The police issued an order, asking senior police inspectors to conduct an audit of the bars that had applied for licences — under their respective jurisdictions — and verify whether they had followed the conditions. Licences were to be allotted only if the local police issued a positive compliance report.
The auditing procedure met with controversy after it was found that four police officers from as many police stations had prepared false compliance reports. These men — three inspectors and an assistant police inspector (API) — were suspended by chief minister Devendra Fadnavis.

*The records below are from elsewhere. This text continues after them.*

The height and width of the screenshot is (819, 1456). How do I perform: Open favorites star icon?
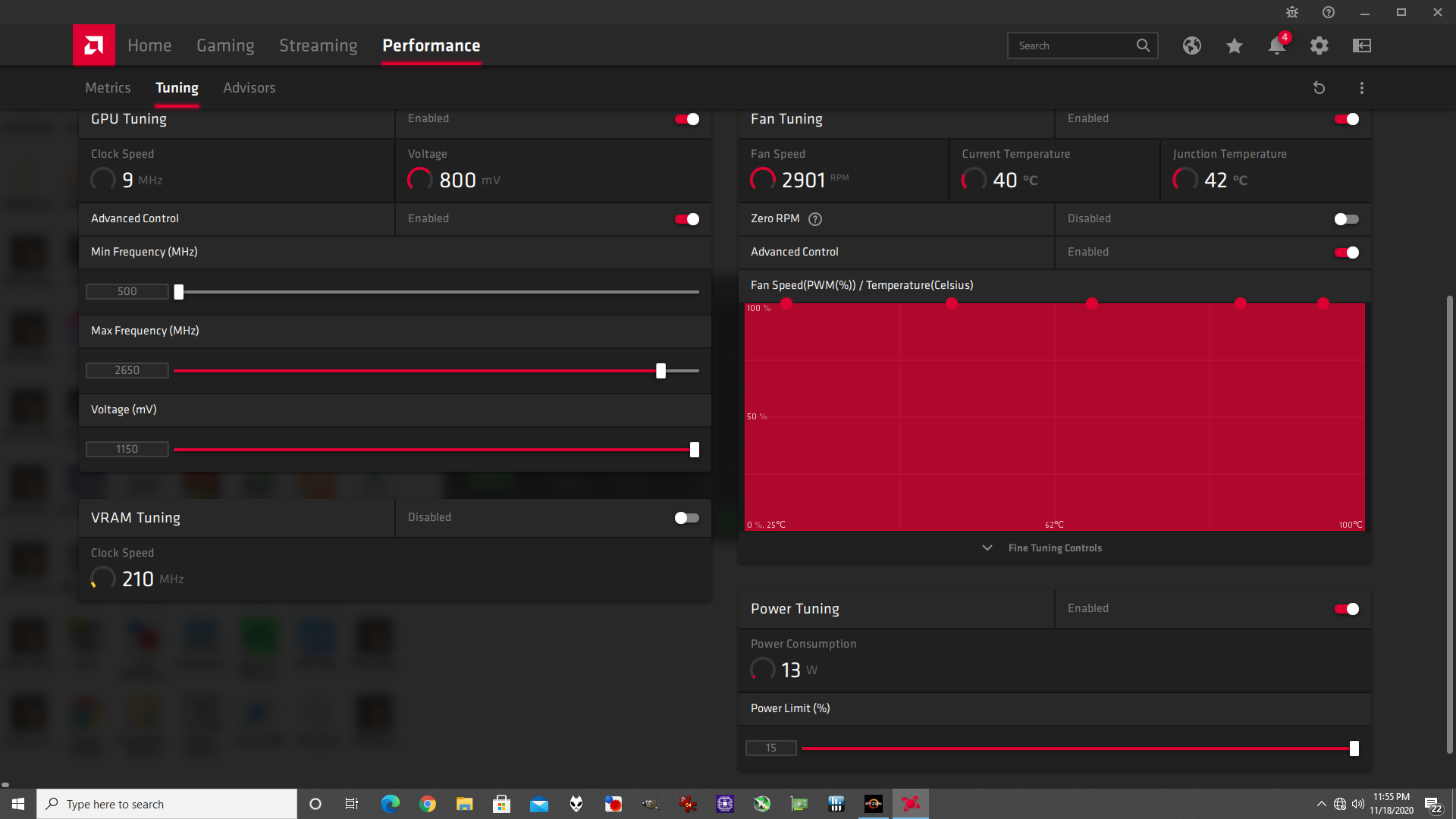[x=1234, y=46]
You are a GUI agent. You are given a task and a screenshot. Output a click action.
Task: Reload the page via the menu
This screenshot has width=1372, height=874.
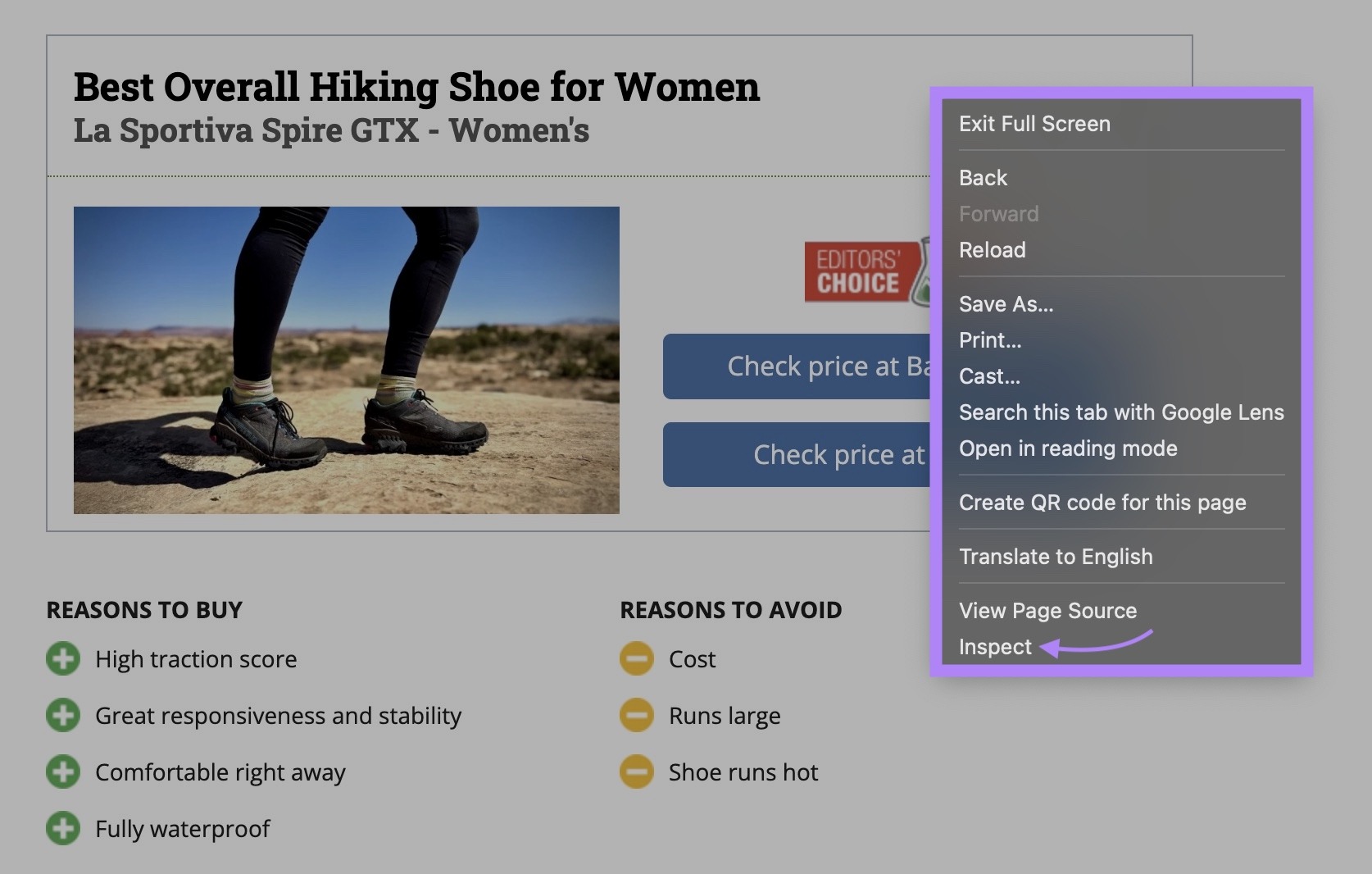coord(993,250)
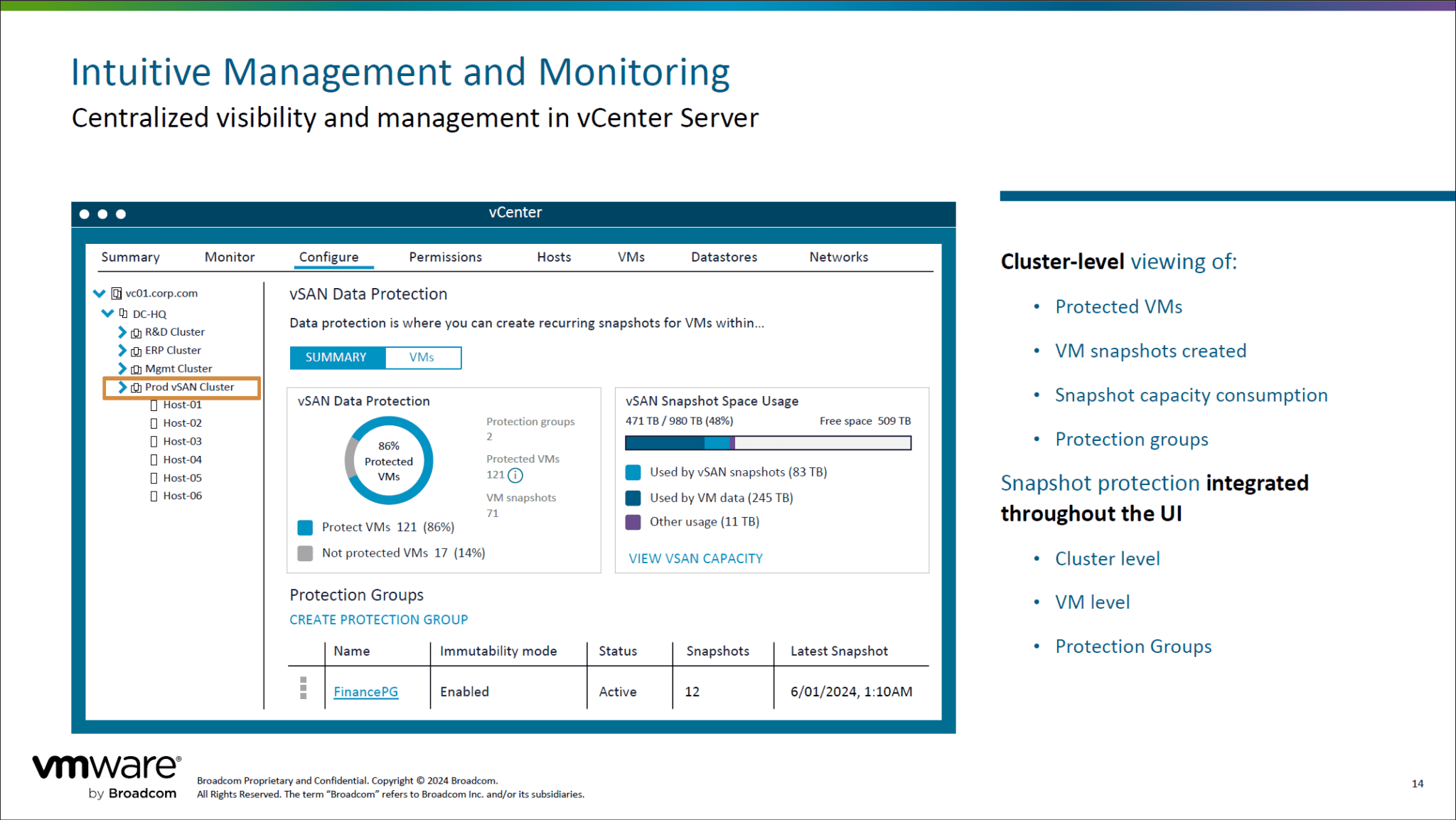1456x820 pixels.
Task: Switch to the VMs toggle view
Action: coord(422,358)
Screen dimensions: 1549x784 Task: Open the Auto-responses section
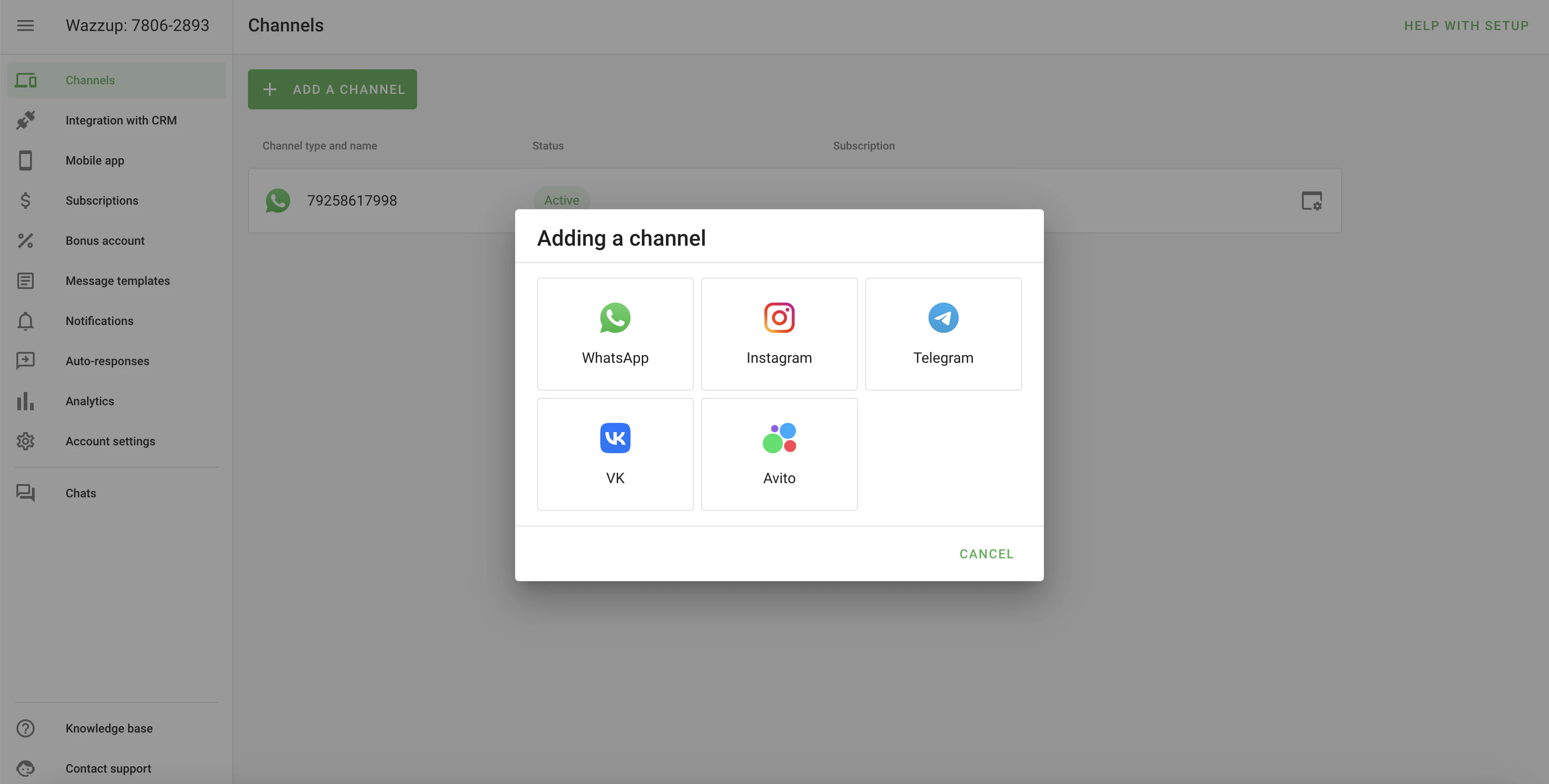click(107, 361)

Bar owners challenged the tough conditions, following which the Apex Court struck down conditions such as the ban on serving alcohol in dancing area and sharing live CCTV camera footage, while relaxing some others. In March, three dance bars were issued licenses after they fulfilled those conditions. The order prompted a flood of applications for licences. In the meantime, the state government came out with a special legislation — Maharashtra Prohibition of Obscene Dance in Hotels, Restaurants and Bar Rooms and Protection of Dignity of Women (working therein) Act — making the conditions tougher.
In November last year, the Supreme Court asked the state to consider granting licences to applicants that were at par with the three licenced dance bars.
Following this, the police received 72 applications by February. They are in the process of inspecting the applicants’ premises. “The dance bars will have to comply with the modified guidelines. If they don’t, they will not be considered while we are granting licences,” said a senior official from the licensing branch of Mumbai police, who did not wish to be identified.
The counsel for the dance bar owners’ association in the Supreme Court, advocate Satyajit Shah, told HT that the petition challenging the 2005 ban on dance bars, which was scheduled to be heard on Thursday, will be heard on April 20.